Ultragenyx Pharmaceutical Inc. (RARE) on Tuesday released encouraging long-term results from clinical trials testing UX111, an experimental gene therapy aimed at treating one of childhood's cruelest diseases. The therapy targets Sanfilippo syndrome Type A, a fatal neurodegenerative disorder that steals children's cognitive abilities and motor skills before cutting their lives short.

Understanding the Disease

Sanfilippo syndrome Type A (also called MPS IIIA) happens when mutations in the SGSH gene knock out production of a critical enzyme called heparan N-sulfatase. Without this enzyme, a sugar molecule called heparan sulfate accumulates to toxic levels throughout the brain and body. The result is devastating: rapid cognitive decline, severe behavioral problems, and premature death. It's the kind of disease that makes you appreciate why gene therapy research matters.

What the Data Shows

The new results demonstrate both substantial biomarker improvements and meaningful functional benefits compared with what typically happens to untreated children. Researchers measured cognitive function, communication abilities, and motor skills using the Bayley-III assessment, then stacked those results against natural history data from untreated patients with rapidly progressing forms of the disease.

The numbers tell a compelling story. Children under two years old or with earlier-stage disease when treated showed a 23.2-point improvement (p<0.0001) in mean Bayley-III cognitive raw scores compared to natural history data during the 24-60 month age window. That's not just statistically significant; it represents real functional difference.

Beyond cognition, clinical improvements showed up across the board. Using a separate caregiver-reported measure called Vineland 3, researchers saw comparable gains in communication, motor skills, and personal care abilities. Eight children in the trial reached a 36-month cognitive developmental age, enabling more advanced testing. Here's the kicker: none of the natural-history patients reached this milestone, according to the company's announcement.

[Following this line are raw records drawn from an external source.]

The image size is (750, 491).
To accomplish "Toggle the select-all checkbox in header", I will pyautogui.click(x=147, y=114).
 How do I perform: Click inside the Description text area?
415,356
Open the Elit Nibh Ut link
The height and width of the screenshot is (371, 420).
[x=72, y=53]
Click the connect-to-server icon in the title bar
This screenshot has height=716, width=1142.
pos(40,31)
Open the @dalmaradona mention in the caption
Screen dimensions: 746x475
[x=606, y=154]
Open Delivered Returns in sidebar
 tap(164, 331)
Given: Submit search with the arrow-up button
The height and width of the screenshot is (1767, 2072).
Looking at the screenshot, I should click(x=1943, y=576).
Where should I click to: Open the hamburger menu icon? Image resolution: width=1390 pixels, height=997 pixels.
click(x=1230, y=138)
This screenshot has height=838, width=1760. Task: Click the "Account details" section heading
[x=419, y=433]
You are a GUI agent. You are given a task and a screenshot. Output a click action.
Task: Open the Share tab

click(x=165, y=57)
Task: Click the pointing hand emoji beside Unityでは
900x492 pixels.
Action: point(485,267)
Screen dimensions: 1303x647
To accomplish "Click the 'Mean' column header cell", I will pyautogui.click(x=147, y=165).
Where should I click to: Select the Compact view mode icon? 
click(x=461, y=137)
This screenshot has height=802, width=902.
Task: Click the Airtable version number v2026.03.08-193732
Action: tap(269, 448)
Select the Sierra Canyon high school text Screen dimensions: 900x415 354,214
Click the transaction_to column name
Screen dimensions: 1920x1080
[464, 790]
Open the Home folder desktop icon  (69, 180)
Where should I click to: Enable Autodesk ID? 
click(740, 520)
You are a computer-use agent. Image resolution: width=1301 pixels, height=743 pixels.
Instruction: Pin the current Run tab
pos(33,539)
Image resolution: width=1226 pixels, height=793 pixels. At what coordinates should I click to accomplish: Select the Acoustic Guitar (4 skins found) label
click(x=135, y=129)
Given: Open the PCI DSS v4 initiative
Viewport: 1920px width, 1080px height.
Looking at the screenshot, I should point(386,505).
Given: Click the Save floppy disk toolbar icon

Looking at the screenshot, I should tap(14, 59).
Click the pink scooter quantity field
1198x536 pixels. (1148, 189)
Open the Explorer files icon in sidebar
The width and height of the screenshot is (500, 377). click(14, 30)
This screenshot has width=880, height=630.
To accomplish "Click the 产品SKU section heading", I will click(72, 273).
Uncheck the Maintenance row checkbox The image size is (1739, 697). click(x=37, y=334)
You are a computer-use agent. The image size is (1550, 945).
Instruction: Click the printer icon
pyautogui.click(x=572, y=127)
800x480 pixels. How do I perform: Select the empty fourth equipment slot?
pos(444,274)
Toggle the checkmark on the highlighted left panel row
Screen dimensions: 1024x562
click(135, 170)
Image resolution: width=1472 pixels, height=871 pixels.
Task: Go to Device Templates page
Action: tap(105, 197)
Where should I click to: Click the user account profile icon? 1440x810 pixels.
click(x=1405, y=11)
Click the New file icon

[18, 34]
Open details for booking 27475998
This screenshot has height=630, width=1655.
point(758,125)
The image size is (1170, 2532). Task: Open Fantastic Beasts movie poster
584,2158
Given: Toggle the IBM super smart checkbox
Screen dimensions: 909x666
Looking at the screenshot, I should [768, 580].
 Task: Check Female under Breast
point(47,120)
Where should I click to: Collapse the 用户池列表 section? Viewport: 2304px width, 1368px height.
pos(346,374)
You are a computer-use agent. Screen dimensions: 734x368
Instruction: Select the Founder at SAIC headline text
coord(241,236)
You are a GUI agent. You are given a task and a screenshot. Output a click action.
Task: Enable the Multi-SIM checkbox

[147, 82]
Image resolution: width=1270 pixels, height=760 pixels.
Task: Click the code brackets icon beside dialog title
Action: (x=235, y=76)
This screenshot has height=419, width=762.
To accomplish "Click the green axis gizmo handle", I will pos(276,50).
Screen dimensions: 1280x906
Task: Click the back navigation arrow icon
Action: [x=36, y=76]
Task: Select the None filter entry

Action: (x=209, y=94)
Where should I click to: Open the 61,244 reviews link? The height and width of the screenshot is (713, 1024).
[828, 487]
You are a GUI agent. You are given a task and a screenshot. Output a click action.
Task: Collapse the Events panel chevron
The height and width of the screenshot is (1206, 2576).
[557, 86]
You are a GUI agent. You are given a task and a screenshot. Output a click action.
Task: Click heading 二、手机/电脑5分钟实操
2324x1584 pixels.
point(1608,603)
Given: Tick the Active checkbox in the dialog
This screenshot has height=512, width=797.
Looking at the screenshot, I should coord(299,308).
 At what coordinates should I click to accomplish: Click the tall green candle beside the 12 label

Even children who were older or had more advanced disease when treated showed retention of abilities in at least one of three functional areas at their last assessment, exceeding the typical decline pattern seen in untreated kids with the condition.

The Biomarker Story

As of September 2025, the median reduction in cerebrospinal fluid heparan sulfate levels hit 63.98% (p<0.001). This biomarker measures the toxic buildup that drives the neurodegenerative process. Nearly 90% of younger patients and 81.5% of the overall group achieved at least a 50% reduction. The therapy was well-tolerated with a favorable safety profile, which matters enormously when you're talking about treating young children.

What Happens Next

Ultragenyx included this longer-term data in a resubmitted Biologics License Application to the FDA, seeking accelerated approval for UX111. The company expects a review period of up to six months from the resubmission date, with a target decision date landing in the third quarter of 2026.

Price Action: RARE stock was up 0.08% at $24.78 at last check on Tuesday.